Mirrors do_swap_page().
- When the resulting PMD is read-only but the fault was a write,
update vmf->orig_pmd and call wp_huge_pmd() in the same handler
to COW immediately rather than forcing a second fault. Mask
VM_FAULT_FALLBACK from its return: a PMD-COW that splits to
PTE-level is normal, but the bit is part of VM_FAULT_ERROR and
arch fault handlers BUG() on it without SIGBUS/HWPOISON/SIGSEGV.
Requires exposing wp_huge_pmd() via mm/internal.h.
- Free the swap slot via should_try_to_free_swap() (hoisted from
mm/memory.c into mm/internal.h so PTE- and PMD-level swap-in
share the heuristic).
When PMD-order resources are unavailable (folio allocation fails,
the cached folio was split, memcg charge fails, or swapin_folio()
races) split the PMD swap entry into 512 PTE swap entries via
__split_huge_pmd() and return 0. The fault retries and do_swap_page()
takes over per-PTE. This avoids returning VM_FAULT_OOM for transient
PMD-order allocation failures.
Signed-off-by: Usama Arif <usama.arif@linux.dev>
---
include/linux/huge_mm.h | 9 ++
mm/huge_memory.c | 197 ++++++++++++++++++++++++++++++++++++++++
mm/internal.h | 36 ++++++++
mm/memory.c | 40 +-------
mm/swap_state.c | 2 +-
5 files changed, 247 insertions(+), 37 deletions(-)

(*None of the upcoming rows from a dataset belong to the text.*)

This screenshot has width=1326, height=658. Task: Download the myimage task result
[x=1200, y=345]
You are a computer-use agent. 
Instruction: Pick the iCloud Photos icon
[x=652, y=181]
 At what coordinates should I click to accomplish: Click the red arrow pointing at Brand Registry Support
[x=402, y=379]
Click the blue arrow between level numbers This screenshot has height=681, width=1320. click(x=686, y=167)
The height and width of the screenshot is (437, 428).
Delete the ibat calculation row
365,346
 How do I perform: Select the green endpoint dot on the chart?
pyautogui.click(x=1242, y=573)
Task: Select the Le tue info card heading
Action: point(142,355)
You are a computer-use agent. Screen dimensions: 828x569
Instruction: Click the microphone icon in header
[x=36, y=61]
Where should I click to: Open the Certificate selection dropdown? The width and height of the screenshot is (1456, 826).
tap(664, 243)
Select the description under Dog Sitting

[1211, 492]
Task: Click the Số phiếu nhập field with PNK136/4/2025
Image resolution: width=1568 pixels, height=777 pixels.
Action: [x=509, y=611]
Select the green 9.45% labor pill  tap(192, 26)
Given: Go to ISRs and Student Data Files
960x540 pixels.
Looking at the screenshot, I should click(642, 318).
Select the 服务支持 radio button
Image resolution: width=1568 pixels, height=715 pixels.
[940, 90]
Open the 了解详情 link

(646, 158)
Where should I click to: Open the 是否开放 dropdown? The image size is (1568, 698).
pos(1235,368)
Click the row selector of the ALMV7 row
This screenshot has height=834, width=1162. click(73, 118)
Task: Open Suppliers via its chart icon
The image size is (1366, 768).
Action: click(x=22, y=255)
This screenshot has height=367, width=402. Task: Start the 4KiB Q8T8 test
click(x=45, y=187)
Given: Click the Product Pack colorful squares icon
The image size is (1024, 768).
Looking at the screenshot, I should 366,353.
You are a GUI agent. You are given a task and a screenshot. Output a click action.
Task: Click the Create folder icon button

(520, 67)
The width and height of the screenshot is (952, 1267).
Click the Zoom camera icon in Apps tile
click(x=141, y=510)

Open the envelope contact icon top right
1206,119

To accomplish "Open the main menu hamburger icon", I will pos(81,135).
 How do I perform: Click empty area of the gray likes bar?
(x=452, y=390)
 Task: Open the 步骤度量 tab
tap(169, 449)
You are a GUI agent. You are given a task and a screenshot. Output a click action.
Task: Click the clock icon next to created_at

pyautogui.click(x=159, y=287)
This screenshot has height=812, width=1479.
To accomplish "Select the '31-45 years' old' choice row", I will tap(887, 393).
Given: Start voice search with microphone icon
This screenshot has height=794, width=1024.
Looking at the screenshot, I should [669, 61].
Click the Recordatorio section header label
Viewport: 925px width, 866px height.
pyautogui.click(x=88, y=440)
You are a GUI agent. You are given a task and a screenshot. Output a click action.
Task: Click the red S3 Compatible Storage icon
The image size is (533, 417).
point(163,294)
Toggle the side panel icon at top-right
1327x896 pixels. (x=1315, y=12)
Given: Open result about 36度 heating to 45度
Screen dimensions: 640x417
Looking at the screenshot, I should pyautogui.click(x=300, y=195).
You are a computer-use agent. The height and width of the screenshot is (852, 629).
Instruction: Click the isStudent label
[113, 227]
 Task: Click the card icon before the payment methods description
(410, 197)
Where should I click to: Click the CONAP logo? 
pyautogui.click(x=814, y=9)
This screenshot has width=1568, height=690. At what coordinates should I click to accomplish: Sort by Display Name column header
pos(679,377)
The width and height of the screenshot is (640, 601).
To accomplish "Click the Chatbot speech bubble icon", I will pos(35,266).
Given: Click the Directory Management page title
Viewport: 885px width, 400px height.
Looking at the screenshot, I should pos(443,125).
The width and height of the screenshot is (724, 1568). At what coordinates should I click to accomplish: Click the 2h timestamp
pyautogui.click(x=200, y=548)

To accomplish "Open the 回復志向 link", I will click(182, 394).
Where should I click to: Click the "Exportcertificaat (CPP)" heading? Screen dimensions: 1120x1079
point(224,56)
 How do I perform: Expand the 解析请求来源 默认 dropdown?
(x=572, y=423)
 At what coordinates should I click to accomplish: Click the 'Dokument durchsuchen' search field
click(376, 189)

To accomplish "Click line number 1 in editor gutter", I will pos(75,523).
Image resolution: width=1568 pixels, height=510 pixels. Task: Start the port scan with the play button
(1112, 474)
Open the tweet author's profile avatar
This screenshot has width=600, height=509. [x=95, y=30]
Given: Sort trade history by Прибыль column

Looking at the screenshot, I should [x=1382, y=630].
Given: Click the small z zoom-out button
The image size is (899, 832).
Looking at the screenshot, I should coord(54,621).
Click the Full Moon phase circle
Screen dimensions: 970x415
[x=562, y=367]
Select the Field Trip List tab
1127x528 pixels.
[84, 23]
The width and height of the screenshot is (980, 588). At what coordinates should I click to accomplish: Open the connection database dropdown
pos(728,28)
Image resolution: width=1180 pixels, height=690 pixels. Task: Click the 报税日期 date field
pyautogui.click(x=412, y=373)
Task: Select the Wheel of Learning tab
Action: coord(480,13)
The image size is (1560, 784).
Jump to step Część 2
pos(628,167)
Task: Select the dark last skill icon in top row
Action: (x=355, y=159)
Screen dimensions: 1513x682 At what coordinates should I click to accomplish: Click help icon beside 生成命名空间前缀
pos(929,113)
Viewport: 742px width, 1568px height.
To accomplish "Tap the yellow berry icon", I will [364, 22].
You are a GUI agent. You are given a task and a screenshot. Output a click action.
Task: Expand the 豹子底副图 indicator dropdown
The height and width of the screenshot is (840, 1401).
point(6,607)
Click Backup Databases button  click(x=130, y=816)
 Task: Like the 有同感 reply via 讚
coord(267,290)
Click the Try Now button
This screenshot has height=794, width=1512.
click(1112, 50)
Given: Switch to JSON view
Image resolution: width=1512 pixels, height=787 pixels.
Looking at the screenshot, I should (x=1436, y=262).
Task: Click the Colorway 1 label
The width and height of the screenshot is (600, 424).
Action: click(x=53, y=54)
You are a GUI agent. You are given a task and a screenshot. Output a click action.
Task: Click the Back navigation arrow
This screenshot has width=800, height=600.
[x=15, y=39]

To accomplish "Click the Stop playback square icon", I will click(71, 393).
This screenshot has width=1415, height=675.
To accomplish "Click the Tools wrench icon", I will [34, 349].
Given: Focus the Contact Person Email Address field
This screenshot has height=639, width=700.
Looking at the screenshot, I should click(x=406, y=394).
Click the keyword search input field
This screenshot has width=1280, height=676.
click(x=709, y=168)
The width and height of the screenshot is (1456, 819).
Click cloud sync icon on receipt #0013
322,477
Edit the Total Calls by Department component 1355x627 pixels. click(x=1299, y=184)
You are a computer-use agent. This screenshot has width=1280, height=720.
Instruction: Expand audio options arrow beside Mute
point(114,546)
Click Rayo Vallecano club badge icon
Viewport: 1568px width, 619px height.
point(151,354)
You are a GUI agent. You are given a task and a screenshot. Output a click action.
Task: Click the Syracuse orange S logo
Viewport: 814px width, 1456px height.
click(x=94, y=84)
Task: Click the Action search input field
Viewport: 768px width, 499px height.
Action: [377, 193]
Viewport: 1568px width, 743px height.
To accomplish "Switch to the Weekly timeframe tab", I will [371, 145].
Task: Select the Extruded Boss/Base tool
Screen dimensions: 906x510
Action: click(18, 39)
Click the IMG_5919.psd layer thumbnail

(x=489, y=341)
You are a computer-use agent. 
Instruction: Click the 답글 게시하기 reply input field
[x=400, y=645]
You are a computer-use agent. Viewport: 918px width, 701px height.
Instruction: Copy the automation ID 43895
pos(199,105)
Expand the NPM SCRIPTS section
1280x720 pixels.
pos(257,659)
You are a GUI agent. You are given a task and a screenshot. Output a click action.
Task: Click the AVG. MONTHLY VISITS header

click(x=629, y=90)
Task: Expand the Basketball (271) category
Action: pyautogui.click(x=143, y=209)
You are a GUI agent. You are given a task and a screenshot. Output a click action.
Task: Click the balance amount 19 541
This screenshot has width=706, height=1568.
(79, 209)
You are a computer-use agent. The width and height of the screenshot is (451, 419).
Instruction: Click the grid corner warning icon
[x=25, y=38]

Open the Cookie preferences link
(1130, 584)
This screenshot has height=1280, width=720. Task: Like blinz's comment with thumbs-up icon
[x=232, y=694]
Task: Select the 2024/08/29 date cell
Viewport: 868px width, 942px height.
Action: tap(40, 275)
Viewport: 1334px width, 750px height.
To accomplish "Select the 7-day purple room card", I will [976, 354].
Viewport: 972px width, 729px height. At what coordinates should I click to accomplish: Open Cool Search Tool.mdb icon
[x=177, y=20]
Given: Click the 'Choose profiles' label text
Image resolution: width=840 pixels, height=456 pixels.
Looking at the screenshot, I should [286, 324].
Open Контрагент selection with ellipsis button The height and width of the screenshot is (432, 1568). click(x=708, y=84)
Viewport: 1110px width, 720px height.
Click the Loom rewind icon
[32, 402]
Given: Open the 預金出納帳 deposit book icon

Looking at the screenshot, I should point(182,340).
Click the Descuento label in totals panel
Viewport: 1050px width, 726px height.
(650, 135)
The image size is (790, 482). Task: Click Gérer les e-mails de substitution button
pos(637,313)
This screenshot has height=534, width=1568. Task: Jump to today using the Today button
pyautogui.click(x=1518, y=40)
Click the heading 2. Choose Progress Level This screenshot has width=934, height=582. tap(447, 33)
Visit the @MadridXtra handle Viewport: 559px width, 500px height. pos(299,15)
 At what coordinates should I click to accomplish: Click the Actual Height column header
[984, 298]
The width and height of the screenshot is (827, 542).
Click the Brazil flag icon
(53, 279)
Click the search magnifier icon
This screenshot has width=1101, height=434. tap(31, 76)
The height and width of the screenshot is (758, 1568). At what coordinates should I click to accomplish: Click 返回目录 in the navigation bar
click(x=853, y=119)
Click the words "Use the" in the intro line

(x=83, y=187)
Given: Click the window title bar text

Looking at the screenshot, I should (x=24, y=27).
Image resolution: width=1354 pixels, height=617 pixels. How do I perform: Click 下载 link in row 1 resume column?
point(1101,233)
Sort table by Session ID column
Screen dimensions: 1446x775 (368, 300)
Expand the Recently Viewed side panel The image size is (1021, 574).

diff --git a/include/linux/huge_mm.h b/include/linux/huge_mm.h
index 2949e5acff35..93ee6c36d6ea 100644
--- a/include/linux/huge_mm.h
+++ b/include/linux/huge_mm.h
@@ -522,6 +522,15 @@ vm_fault_t do_huge_pmd_numa_page(struct vm_fault *vmf);
vm_fault_t do_huge_pmd_device_private(struct vm_fault *vmf);
+#ifdef CONFIG_THP_SWAP
+vm_fault_t do_huge_pmd_swap_page(struct vm_fault *vmf);
+#else
+static inline vm_fault_t do_huge_pmd_swap_page(struct vm_fault *vmf)
+{
+ return 0;
+}
+#endif
+
extern struct folio *huge_zero_folio;
extern unsigned long huge_zero_pfn;
diff --git a/mm/huge_memory.c b/mm/huge_memory.c
index bfcc9b274be7..141ab45adee4 100644
--- a/mm/huge_memory.c
+++ b/mm/huge_memory.c
@@ -2375,6 +2375,203 @@ vm_fault_t do_huge_pmd_numa_page(struct vm_fault *vmf)
return 0;
}
+#ifdef CONFIG_THP_SWAP
+/**
+ * do_huge_pmd_swap_page() - Handle a fault on a PMD-level swap entry.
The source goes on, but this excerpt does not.